CHRISTMAS pudding is the classic festive dessert. Today is stir up Sunday – five weeks before Christmas, when traditionally, families would gather to stir the pudding mix. Follow this recipe to make the best Christmas pudding for 2018.
Preparation time: 20 mins Cooking time: 8 hours Serves 8
- FOR THE PUDDING:
- 50g blanched almond
- 2 large Bramley cooking apples
- 200g box candied peel (in large pieces) or all citron if you can find it
- 1 whole nutmeg
- 1kg raisins
- 140g plain flour
- 100g soft fresh white breadcrumb
- 100g light muscovado sugar, crumbled if it looks lumpy
- 3 large eggs
- 2 tbsp brandy or cognac, plus extra to flame
- 250g packet butter, taken straight from the fridge
FOR THE BRANDY BUTTER:
- 175g unsalted butter, softened
- Grated zest of half an orange
- 5 tbsp icing sugar
- 4 tbsp brandy or cognac
- 2 pieces of stem ginger, finely chopped
Chop the almonds coarsely. Peel, core and chop the apples. Chop the candied peel. Grate three quarters of the nutmeg. Mix all the ingredients for the pudding, except the butter, in a large bowl.

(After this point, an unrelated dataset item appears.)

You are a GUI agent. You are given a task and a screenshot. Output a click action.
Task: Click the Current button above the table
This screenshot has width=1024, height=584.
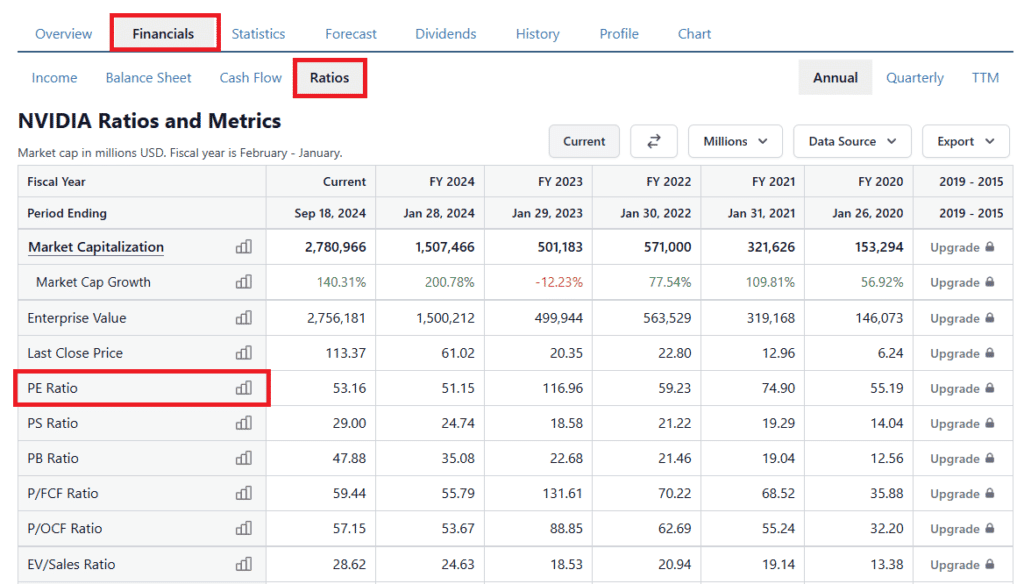pos(584,141)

Grate a quarter of the butter into the bowl, then stir everything together. Repeat until all the butter is grated, then stir for 3-4 minutes – the mixture is ready when it subsides slightly after each stir.
Generously butter two 1.2 litre/ 2 pint bowls and put a disc of greaseproof paper in the bottom of each. Pack in the pudding mixture. Cover with a double layer of greaseproof paper or baking parchment, pleating it to allow for expansion, then tie with string (keep the paper in place with a rubber band while tying). Trim off any excess paper.
Stand each bowl on a large sheet of foil and bring the edges up over the top, then put another sheet of foil over the top and bring it down underneath to make a double package (this makes the puddings watertight). Tie with more string, and make a handle to lift in and out of the pan.
Boil or oven steam the puddings for eight hours, topping up with water as necessary. Remove from the pans and leave to cool overnight. When cold, discard the wrappings and re-wrap in new greaseproof or baking parchment, foil and string. Store in a cool, dry place until Christmas.
To make the brandy butter, cream the butter with the orange zest and sugar. Gradually beat in the brandy or cognac and chopped ginger. Put in a small bowl, fork the top and put in the fridge to set. The butter will keep for a week in the fridge, or it can be frozen for up to six weeks.
On Christmas Day, boil or oven steam for one hour. Unwrap and turn out. To flame, warm 3-4 tbsp brandy in a small pan, pour it over the pudding and set light to it.